Huntington Theatre Co. Announces 2010-2011 Productions
By: Gabrielle Sierra
The Huntington Theatre Company will open its 29th season with the great American stage comedy, Moss Hart and George S. Kaufman's You Can't Take It With You, pending the conclusion of negotiations for a transfer to Broadway. Tony Award-winning director Anna Shapiro (August: Osage County) will direct the production, which is scheduled to run at the Huntington's mainstage, the Boston University Theatre from September 24 through October 24 before opening on Broadway in November 2010 at a theatre to be announced. The Huntington will also produce the Pulitzer Prize-winning Off Broadway smash Ruined by the acclaimed Lynn Nottage (Intimate Apparel, Fabulation) at the B.U. Theatre in winter 2011 (dates to be announced).
Called "a spontaneous piece of hilarity" by The New York Times, You Can't Take It With You depicts the colorful, freethinking Sycamore family and the merry mayhem that ensues when their daughter's fiancé brings his conservative, straight-laced parents to the Sycamore residence for dinner on the wrong night. Literal and figurative fireworks erupt over the course of the evening. You Can't Take it With You will continue the Huntington's multi-year exploration of American comedy that begins in the 2009-2010 Season with Gina Gionfriddo's Pulitzer Prize finalist Becky Shaw (March 5 - April 4, 2010).The Huntington Theatre Company is Boston's largest and most popular theatre company, hosting 64 Tony Award-winning artists, garnering 36 Elliot Norton Awards, and sending over a dozen shows to Broadway since its founding in 1982. In July 2008, Peter Dubois became the Huntington's third artistic leader and works in partnership with longtime Managing Director Michael Maso. In residence at and in partnership with Boston University, the Huntington is renowned for presenting seven outstanding productions each season, created by world-class artists and the most promising emerging talent, and reaching an annual audience of over 130,000. The company has premiered plays by Pulitzer Prize, Academy Award, and Tony Award-winning luminaries such as August Wilson and Tom Stoppard, as well as rising local literary stars such as Melinda Lopez and Ronan Noone. The Huntington has transferred more productions to Broadway than any other theatre in Boston, including the Broadway hit and Tony Award-winner Alfred Hitchcock's The 39 Steps.
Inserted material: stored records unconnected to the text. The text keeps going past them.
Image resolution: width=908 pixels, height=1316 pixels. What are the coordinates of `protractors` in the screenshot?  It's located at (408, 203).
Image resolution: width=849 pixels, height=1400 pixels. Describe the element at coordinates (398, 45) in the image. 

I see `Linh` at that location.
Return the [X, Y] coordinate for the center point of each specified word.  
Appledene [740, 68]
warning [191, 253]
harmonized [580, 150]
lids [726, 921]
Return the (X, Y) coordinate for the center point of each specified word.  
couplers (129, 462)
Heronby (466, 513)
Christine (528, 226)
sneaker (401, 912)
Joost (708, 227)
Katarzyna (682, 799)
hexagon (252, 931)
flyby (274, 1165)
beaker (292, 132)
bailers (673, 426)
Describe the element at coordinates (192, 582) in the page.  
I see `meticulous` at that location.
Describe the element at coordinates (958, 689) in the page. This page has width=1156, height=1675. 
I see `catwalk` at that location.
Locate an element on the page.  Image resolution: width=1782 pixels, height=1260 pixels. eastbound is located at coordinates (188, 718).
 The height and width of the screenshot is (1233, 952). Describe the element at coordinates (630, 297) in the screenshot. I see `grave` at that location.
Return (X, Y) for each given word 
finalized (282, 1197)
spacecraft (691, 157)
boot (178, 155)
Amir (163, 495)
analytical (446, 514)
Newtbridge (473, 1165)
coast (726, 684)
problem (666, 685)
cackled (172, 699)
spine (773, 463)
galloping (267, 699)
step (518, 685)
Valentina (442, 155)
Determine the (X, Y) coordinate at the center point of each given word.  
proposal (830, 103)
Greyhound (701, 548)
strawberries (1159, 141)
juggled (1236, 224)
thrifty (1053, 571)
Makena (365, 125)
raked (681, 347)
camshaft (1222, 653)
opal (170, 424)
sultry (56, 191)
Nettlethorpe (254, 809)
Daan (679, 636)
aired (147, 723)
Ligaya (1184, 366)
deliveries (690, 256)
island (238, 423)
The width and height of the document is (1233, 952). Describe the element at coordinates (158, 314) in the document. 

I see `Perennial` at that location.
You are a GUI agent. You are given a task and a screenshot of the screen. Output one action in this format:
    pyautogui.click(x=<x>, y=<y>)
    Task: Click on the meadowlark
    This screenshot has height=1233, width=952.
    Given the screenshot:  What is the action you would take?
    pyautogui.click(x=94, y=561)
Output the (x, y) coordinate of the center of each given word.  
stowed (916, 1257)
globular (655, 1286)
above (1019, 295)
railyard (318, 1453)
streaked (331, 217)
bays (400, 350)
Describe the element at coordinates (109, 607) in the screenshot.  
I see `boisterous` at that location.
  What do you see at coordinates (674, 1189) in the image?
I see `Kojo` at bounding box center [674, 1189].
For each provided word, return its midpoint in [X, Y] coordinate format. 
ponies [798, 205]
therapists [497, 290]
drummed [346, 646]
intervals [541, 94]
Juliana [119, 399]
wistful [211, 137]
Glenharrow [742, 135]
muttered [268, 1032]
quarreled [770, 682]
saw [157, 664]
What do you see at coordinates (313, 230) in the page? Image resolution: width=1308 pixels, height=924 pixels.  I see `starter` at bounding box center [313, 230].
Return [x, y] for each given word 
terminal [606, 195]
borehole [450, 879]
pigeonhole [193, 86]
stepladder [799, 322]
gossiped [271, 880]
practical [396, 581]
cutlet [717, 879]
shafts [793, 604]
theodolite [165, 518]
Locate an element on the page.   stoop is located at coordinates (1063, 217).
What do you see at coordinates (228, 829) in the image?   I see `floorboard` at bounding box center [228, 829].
In 2004, the Huntington opened the state-of-the-art Stanford Calderwood Pavilion at the Boston Center for the Arts, which includes 370-seat and 200-seat theatres to support the company's new works activities and to complement the company's 890-seat, Broadway-style main stage, the Boston University Theatre. The Huntington is a national leader in the development and support of new plays, producing more than 50 New England, American, or world premieres in its 27-year history. The Huntington's nationally-recognized education programs have served more than 200,000 middle school and high school students in individual and group settings and community programs bring theatre to the Deaf and blind communities, the elderly, and other underserved populations in the Greater Boston area.